Clinical Implications

  1. The total CSF cell count (includes neutrophils, lymphocytes, mixed cells, and cells after hemorrhage) is the most sensitive index of acute inflammation of the CNS.

  2. WBC counts more than 500 WBCs/μL or more than 500 × 106 WBCs/L usually arise from a purulent infection and are predominantly granulocytes (i.e., neutrophils). Neutrophilic reaction classically suggests meningitis caused by a pyogenic organism, in which case the WBC count can exceed 1000 WBCs/μL or 1000 × 106 WBCs/L and even reach 20,000 WBCs/μL or 20,000 × 106 WBCs/L.

    1. Increases in neutrophils are associated with the following conditions:

      1. Bacterial meningitis (Table 5.7)

      2. Early viral meningitis

      3. Early tubercular meningitis

      4. Fungal mycotic meningitis

      5. Amebic encephalomyelitis

      6. Early stages of cerebral abscess

    2. Noninfectious causes of neutrophilia include the following:

      1. Reaction to CNS hemorrhage

      2. Injection of foreign materials into the subarachnoid space (e.g., x-ray contrast medium, anticancer drugs)

      3. Metastatic tumor in contact with CSF

      4. Reaction to repeated lumbar puncture

  3. WBC counts of 300–500/μL or 300–500 × 106/L with preponderantly lymphocytes are indicative of the following conditions:

    1. Viral meningitis

    2. Syphilis of CNS (i.e., meningoencephalitis)

    3. Tuberculous meningitis

    4. Parasitic infestation of the CNS

    5. Bacterial meningitis due to unusual organisms (e.g., Listeria species)

    6. MS (reactive lymph present)

    7. Encephalopathy caused by drug abuse

    8. Guillain-Barré syndrome (15%)

    9. Acute disseminated encephalomyelitis

    10. Sarcoidosis of meninges

    11. Human T-lymphotropic virus type III

    12. Aseptic meningitis due to peptic focus adjacent to meninges

    13. Fungal meningitis

    14. Polyneuritis

  4. WBC counts with greater or equal to 40% monocytes occur in the following conditions:

    1. Chronic bacterial meningitis

    2. Toxoplasmosis and amebic meningitis

    3. MS

    4. Rupture of brain abscess

  5. Malignant cells (lymphocytes or histiocytes) may be present with primary and metastatic brain tumors, especially when there is meningeal extension.

  6. Increased numbers of plasma cells occur in the following conditions:

    1. Acute viral infections

    2. MS

    3. Sarcoidosis

    4. Syphilitic meningoencephalitis

    5. Subacute sclerosing panencephalitis (SSPE)
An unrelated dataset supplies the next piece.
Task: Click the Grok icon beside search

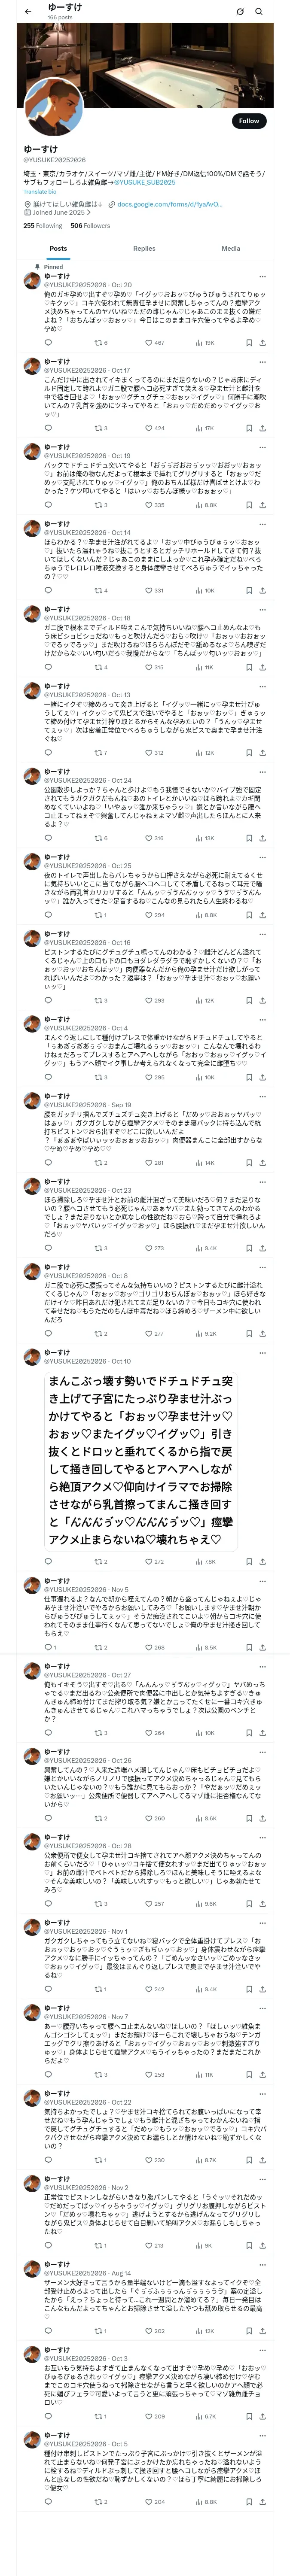Action: coord(240,12)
    6. Tuberculous meningitis

    7. Parasitic infestations of CSF

    8. Guillain-Barré syndrome

    9. Lymphocytic reactions

  7. Plasma cells are responsible for an increase in IgG and altered patterns in immunoelectrophoresis.

  8. Macrophages are present in tuberculous or viral meningitis and in reactions to erythrocytes, foreign substances, or lipids in the CSF.
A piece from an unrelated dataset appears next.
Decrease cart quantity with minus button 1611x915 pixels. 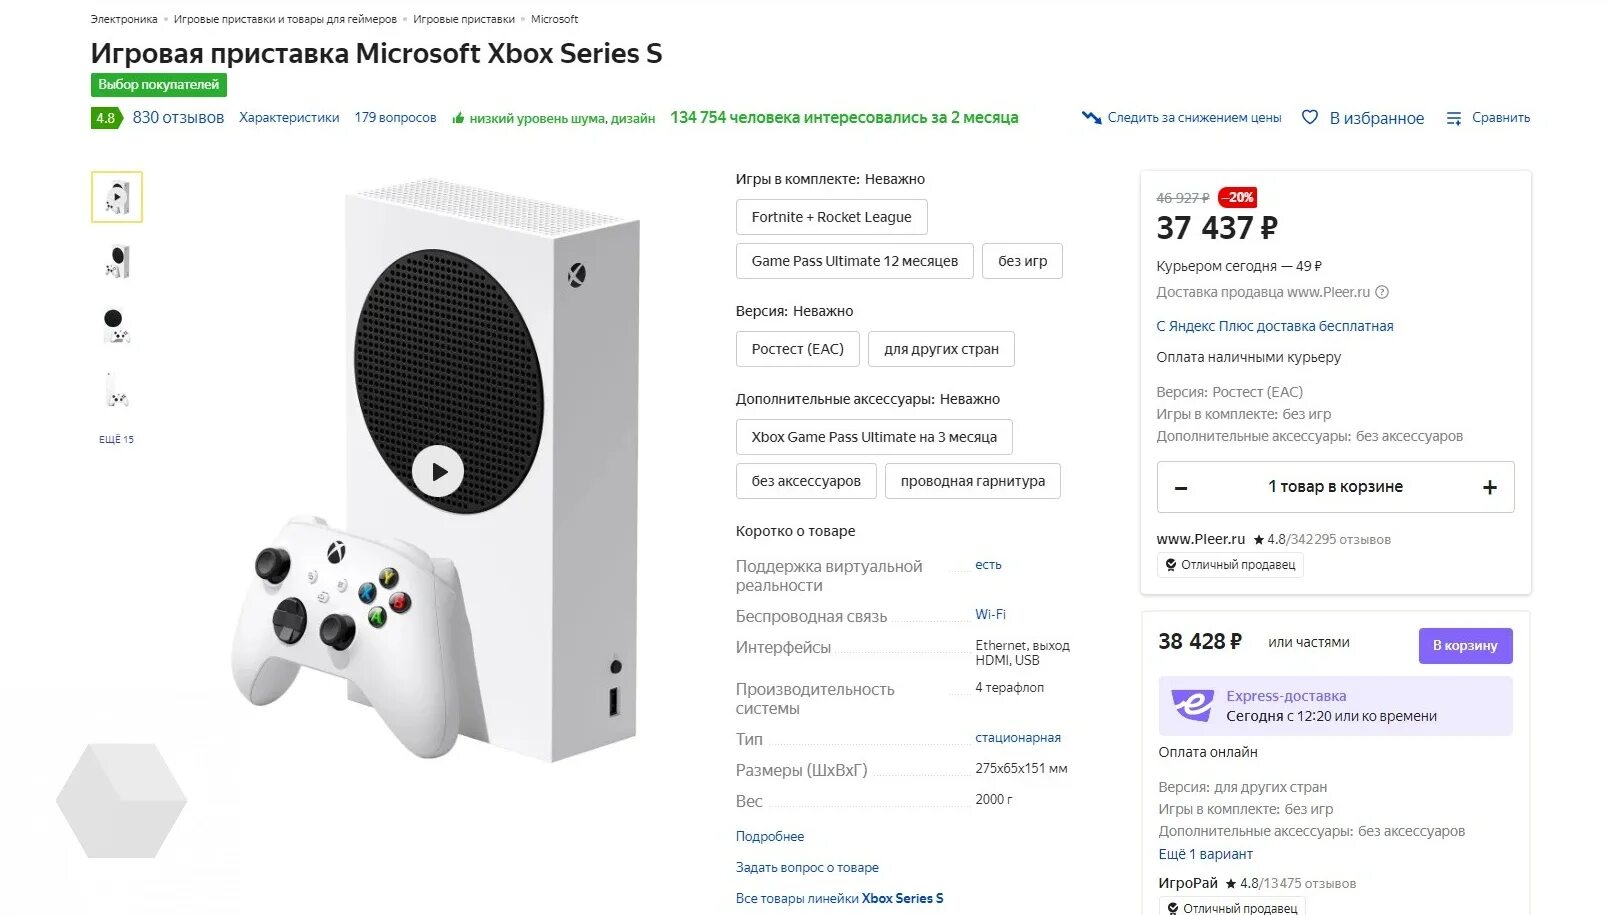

  9. Ependymal (neuronal support cell) and plexus cells may be present after surgical procedures or trauma to the CNS (not clinically significant).

  10. Blast cells appear in CSF when acute leukemia is present (lymphoblasts or myeloblasts).
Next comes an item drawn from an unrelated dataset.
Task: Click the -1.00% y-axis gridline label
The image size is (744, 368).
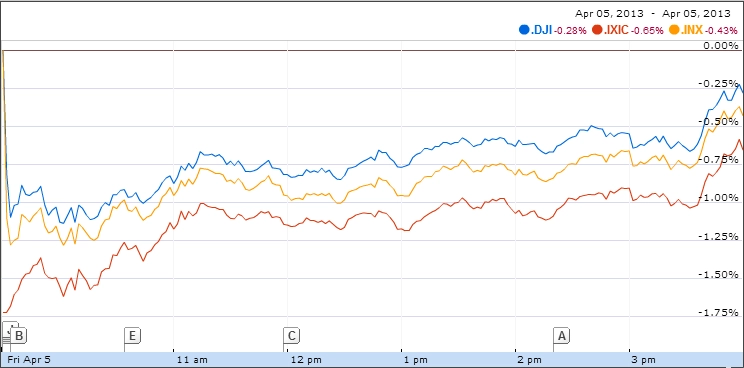Action: coord(718,198)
  11. Eosinophils are present in the following conditions:

    1. Parasitic infections

    2. Fungal infections

    3. Rickettsial infections (Rocky Mountain spotted fever)

    4. Idiopathic hypereosinophilic syndrome

    5. Reaction to foreign materials in CSF (e.g., drugs, shunts)

    6. Sarcoidosis

Clinical Alert

Neutrophilic reaction classically suggests meningitis caused by a pyogenic organism

Interventions

Pretest Patient Care

  1. Follow pretest patient care for lumbar puncture (see Lumbar Puncture [Spinal Tap]).

  2. Follow guidelines in Chapter 1 for safe, effective, informed pretest care.

Posttest Patient Care

  1. Review abnormal cell counts; report and record findings. Modify the nursing care plan as needed for infection and malignancy.

  2. Follow posttest patient care for lumbar puncture (see Lumbar Puncture [Spinal Tap]).

  3. Follow guidelines in Chapter 1 for safe, effective, informed posttest care.

Interfering Factors

  1. Patient position or movement, such as that caused by crying, gasping, or coughing, may cause changes in CSF pressure.

  2. Delay in time from collection to testing may affect results.